- **What the exercise asks**
In full and without change, return each entry.

- **Source data**
------------

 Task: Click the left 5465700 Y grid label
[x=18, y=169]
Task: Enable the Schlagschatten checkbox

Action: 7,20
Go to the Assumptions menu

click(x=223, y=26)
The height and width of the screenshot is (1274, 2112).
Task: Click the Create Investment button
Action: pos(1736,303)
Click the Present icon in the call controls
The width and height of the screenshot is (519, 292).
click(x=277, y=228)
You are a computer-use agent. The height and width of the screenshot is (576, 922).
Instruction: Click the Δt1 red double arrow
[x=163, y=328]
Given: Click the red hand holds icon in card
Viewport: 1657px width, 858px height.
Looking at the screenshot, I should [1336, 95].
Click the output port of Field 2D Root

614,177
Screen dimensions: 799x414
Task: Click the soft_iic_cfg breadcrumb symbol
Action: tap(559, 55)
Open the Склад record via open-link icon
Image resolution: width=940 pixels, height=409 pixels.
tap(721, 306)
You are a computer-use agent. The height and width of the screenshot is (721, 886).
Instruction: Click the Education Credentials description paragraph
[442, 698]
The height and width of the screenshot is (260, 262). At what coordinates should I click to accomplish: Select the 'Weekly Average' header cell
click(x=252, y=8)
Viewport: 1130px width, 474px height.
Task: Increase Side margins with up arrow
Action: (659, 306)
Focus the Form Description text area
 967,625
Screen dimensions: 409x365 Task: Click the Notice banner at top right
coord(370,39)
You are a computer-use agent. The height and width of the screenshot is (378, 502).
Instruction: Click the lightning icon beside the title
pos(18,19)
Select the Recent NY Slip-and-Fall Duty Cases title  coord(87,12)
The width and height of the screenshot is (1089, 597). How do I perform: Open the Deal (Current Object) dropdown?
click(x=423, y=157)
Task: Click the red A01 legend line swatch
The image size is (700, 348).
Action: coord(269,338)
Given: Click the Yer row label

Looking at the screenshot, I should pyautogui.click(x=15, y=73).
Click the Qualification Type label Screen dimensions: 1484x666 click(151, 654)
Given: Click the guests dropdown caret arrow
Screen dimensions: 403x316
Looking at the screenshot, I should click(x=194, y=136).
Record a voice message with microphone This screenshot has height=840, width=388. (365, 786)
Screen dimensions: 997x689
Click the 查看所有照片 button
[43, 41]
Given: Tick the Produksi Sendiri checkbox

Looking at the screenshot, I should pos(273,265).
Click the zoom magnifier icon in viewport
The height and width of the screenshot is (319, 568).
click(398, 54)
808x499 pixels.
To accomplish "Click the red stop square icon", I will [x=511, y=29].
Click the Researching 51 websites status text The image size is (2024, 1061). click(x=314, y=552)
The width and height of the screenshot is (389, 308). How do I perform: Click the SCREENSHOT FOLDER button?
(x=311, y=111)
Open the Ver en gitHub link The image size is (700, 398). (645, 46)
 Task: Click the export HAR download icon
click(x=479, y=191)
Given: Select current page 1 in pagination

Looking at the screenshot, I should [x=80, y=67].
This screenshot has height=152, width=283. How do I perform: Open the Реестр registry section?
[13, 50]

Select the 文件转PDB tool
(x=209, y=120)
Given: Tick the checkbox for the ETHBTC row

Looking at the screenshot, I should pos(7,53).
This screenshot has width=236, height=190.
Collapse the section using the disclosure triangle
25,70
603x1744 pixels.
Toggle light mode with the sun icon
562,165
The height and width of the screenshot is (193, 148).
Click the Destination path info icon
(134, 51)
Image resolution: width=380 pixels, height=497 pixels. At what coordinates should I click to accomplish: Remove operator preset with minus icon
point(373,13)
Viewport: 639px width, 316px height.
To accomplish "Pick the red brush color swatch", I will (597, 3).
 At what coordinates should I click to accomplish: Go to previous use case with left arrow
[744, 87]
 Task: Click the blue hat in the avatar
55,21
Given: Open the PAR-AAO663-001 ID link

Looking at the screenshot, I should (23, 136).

------------

- **Answer**
 Task: Click the left 5465700 Y grid label
[x=18, y=169]
Task: Enable the Schlagschatten checkbox

Action: 7,20
Go to the Assumptions menu

click(x=223, y=26)
The height and width of the screenshot is (1274, 2112).
Task: Click the Create Investment button
Action: pos(1736,303)
Click the Present icon in the call controls
The width and height of the screenshot is (519, 292).
click(x=277, y=228)
You are a computer-use agent. The height and width of the screenshot is (576, 922).
Instruction: Click the Δt1 red double arrow
[x=163, y=328]
Given: Click the red hand holds icon in card
Viewport: 1657px width, 858px height.
Looking at the screenshot, I should [1336, 95].
Click the output port of Field 2D Root

614,177
Screen dimensions: 799x414
Task: Click the soft_iic_cfg breadcrumb symbol
Action: tap(559, 55)
Open the Склад record via open-link icon
Image resolution: width=940 pixels, height=409 pixels.
tap(721, 306)
You are a computer-use agent. The height and width of the screenshot is (721, 886).
Instruction: Click the Education Credentials description paragraph
[442, 698]
The height and width of the screenshot is (260, 262). At what coordinates should I click to accomplish: Select the 'Weekly Average' header cell
click(x=252, y=8)
Viewport: 1130px width, 474px height.
Task: Increase Side margins with up arrow
Action: (659, 306)
Focus the Form Description text area
 967,625
Screen dimensions: 409x365 Task: Click the Notice banner at top right
coord(370,39)
You are a computer-use agent. The height and width of the screenshot is (378, 502).
Instruction: Click the lightning icon beside the title
pos(18,19)
Select the Recent NY Slip-and-Fall Duty Cases title  coord(87,12)
The width and height of the screenshot is (1089, 597). How do I perform: Open the Deal (Current Object) dropdown?
click(x=423, y=157)
Task: Click the red A01 legend line swatch
The image size is (700, 348).
Action: coord(269,338)
Given: Click the Yer row label

Looking at the screenshot, I should pyautogui.click(x=15, y=73).
Click the Qualification Type label Screen dimensions: 1484x666 click(151, 654)
Given: Click the guests dropdown caret arrow
Screen dimensions: 403x316
Looking at the screenshot, I should click(x=194, y=136).
Record a voice message with microphone This screenshot has height=840, width=388. (365, 786)
Screen dimensions: 997x689
Click the 查看所有照片 button
[43, 41]
Given: Tick the Produksi Sendiri checkbox

Looking at the screenshot, I should pos(273,265).
Click the zoom magnifier icon in viewport
The height and width of the screenshot is (319, 568).
click(398, 54)
808x499 pixels.
To accomplish "Click the red stop square icon", I will [x=511, y=29].
Click the Researching 51 websites status text The image size is (2024, 1061). click(x=314, y=552)
The width and height of the screenshot is (389, 308). How do I perform: Click the SCREENSHOT FOLDER button?
(x=311, y=111)
Open the Ver en gitHub link The image size is (700, 398). (645, 46)
 Task: Click the export HAR download icon
click(x=479, y=191)
Given: Select current page 1 in pagination

Looking at the screenshot, I should [x=80, y=67].
This screenshot has height=152, width=283. How do I perform: Open the Реестр registry section?
[13, 50]

Select the 文件转PDB tool
(x=209, y=120)
Given: Tick the checkbox for the ETHBTC row

Looking at the screenshot, I should pos(7,53).
This screenshot has width=236, height=190.
Collapse the section using the disclosure triangle
25,70
603x1744 pixels.
Toggle light mode with the sun icon
562,165
The height and width of the screenshot is (193, 148).
Click the Destination path info icon
(134, 51)
Image resolution: width=380 pixels, height=497 pixels. At what coordinates should I click to accomplish: Remove operator preset with minus icon
point(373,13)
Viewport: 639px width, 316px height.
To accomplish "Pick the red brush color swatch", I will (597, 3).
 At what coordinates should I click to accomplish: Go to previous use case with left arrow
[744, 87]
 Task: Click the blue hat in the avatar
55,21
Given: Open the PAR-AAO663-001 ID link

Looking at the screenshot, I should (23, 136).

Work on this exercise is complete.